Dys-FengShui1

Schmidt: Dys-Feng Shui 1

Guest Writer Frederick Schmidt

“To believe in something, and not to live it, is dishonest.”—Mahatma Gandhi.

I don’t know much about feng shui (pronounced fung shwee), but as I understand it, it is a Chinese concept of aesthetics that applies “the laws of heaven and earth” to create harmony and order. It teaches how to maximize the use of life’s energy to be in sync with the world around us.

Today it is used in a somewhat more trivialized and commercial fashion by interior decorators who probably don’t know much about ancient Chinese philosophy. But they know an exotic way to sell their services when they see one!
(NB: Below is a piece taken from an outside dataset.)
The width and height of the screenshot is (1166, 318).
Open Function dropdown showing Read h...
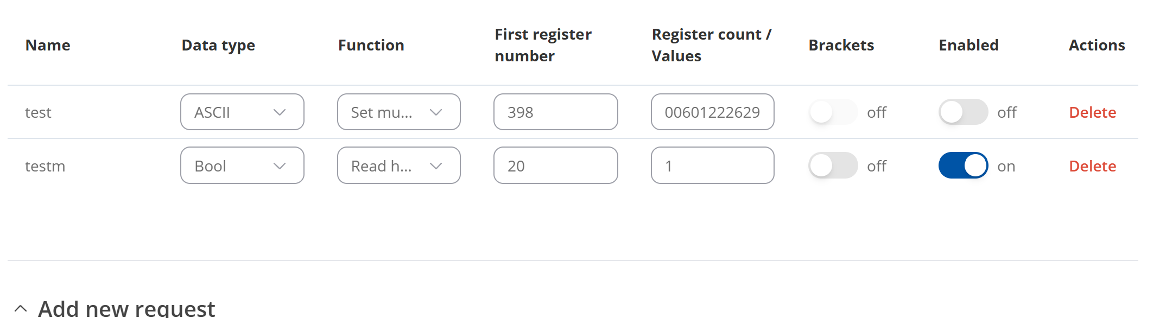[398, 166]
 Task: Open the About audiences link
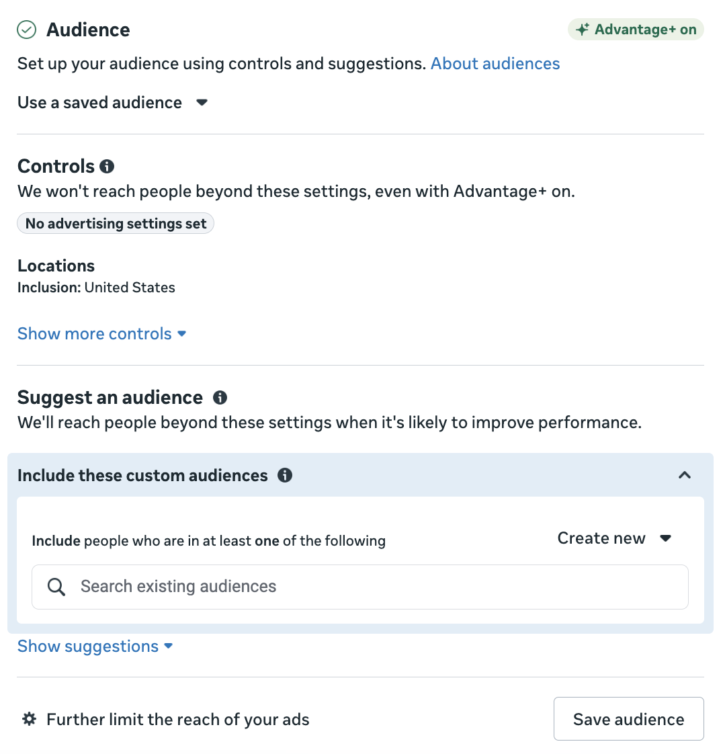[495, 64]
In the middle of a rather lengthy business meeting some years ago, those around the table found a way to kill a few free moments by joking about the rather strange table arrangement we had been given for our meeting. The worst was that people were sitting at tables behind us. They were forced to face the backs of our heads, and we were positioned with our backs to them.

Thus, one of the funnier “you had to be there to understand” moments was the one in which we critiqued the arrangement as a product of “dys-feng shui.

Whether you find that funny or not, I think it is true that the more we live into the spiritual life, the more we take responsibility for the world around us. We notice feng shui and dys-feng shui—or to turn the vocabulary in a direction that is a bit more familiar to me; we see where the Spirit of God is at work and where the Spirit of God is marginalized.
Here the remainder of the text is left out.